Perhaps for most of you the description of the algorithm is well-known. However, I will post it here since it helps to understand my idea.
The algorithm is straightforward: use multiple iterations where, on each iteration train a weak-learner (errors less than \((k-1)/k\) ) on the current weights, after which the weights corresponding to mislabeled cases are boosted. In the end all the weak classifiers are used to produce the prediction.
AdaBoost.SAMME
1. Initialize the observation weights \( w_i = \frac{1}{n} \)2. For m = 1 to M
a. Fit classifier \(h_m(x)\) using weights \(w_i\)
b. Compute error \(err_m = \sum_{i=1}^{n}w_i I(c_i \neq h_m(x_i))/\sum_{i=1}^{n}w_i \)
c. Let \( \alpha_m = log\frac{1-err_m}{err_m} + log(K-1) \)
d. Set \( w_i \gets w_i exp(\alpha_m I(c_i \neq h_m(x_i)) ) \)
e. Re-normalize \( w_i \)
3. Output\( C(x) = \arg \max_k \sum_{m=1}^{M} \alpha_m I(h_m(x) = k) \)
When I tried to work out my implementation I found that there is a step which could be simplified.
At step 2.d the weights corresponding to the mis-classified instances are increased. Accordingly, the weights corresponding to the correctly classified instances remains the same. Because of that, the total amount of weight is increased, and is for sure greater than 1. Now, the algorithm works when the total amount of weight is 1, so we have to normalize those quantities (to have a total amount of 1). This is done in step 2.e, which basically contains, from the point of view of the implementation, one iteration to find the total amount and one iteration for the division of each weight.

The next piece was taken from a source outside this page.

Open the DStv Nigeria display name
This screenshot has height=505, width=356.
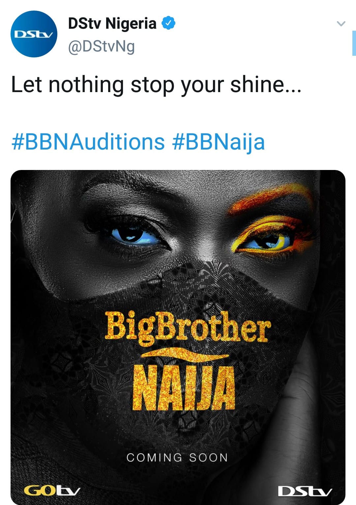tap(112, 23)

So, to summarize steps 2.d and 2.e we have weights summed up to 1, some of them are increased by a factor, and in the end all the weights are normalized to sum up again to 1. While studying this, I wondered if is possible to update all the weights \(w_i\) in a single iteration. And there is a clean way to do that.
Our initial total weight mass is 1, we denote that by :
$$T_0 = \sum_{i=1}^{n}w_i = 1$$
We update all weights corresponding to misclassified instances with \(\alpha_m\), the other weights remain the same. We denote the resulting total weight mass by:
$$T_1 = \sum_{i=1}^{n}w_i*\alpha_m*(K-1)*I(h_m(x_i) \neq c_i) + \sum_{i=1}^{n}w_i*I(h_m(x_i)=c_i)$$
In order to have a total weight mass equal to 1, we have to scale the whole equation of \(T_1\) with it's own value. But which is the value of \(T_1\)?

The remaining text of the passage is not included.